-- Data listing start --

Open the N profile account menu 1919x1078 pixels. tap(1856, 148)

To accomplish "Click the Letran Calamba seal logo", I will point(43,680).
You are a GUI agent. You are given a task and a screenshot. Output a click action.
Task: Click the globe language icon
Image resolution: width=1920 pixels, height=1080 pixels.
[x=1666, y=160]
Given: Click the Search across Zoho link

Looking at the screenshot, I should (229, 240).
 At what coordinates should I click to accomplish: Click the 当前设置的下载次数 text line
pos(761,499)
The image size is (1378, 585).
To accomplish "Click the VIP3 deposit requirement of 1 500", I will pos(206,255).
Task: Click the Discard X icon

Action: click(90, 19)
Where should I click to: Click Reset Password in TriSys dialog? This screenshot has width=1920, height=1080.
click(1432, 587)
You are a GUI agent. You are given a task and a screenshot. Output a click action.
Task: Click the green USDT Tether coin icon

-- Data listing end --

* **Instructions to follow**:
Rewrite the records above, replacing every "GUI agent" with "interface agent" and leaving everything else unchanged.

* **Finished exercise**:
Open the N profile account menu 1919x1078 pixels. tap(1856, 148)

To accomplish "Click the Letran Calamba seal logo", I will point(43,680).
You are a interface agent. You are given a task and a screenshot. Output a click action.
Task: Click the globe language icon
Image resolution: width=1920 pixels, height=1080 pixels.
[x=1666, y=160]
Given: Click the Search across Zoho link

Looking at the screenshot, I should (229, 240).
 At what coordinates should I click to accomplish: Click the 当前设置的下载次数 text line
pos(761,499)
The image size is (1378, 585).
To accomplish "Click the VIP3 deposit requirement of 1 500", I will pos(206,255).
Task: Click the Discard X icon

Action: click(90, 19)
Where should I click to: Click Reset Password in TriSys dialog? This screenshot has width=1920, height=1080.
click(1432, 587)
You are a interface agent. You are given a task and a screenshot. Output a click action.
Task: Click the green USDT Tether coin icon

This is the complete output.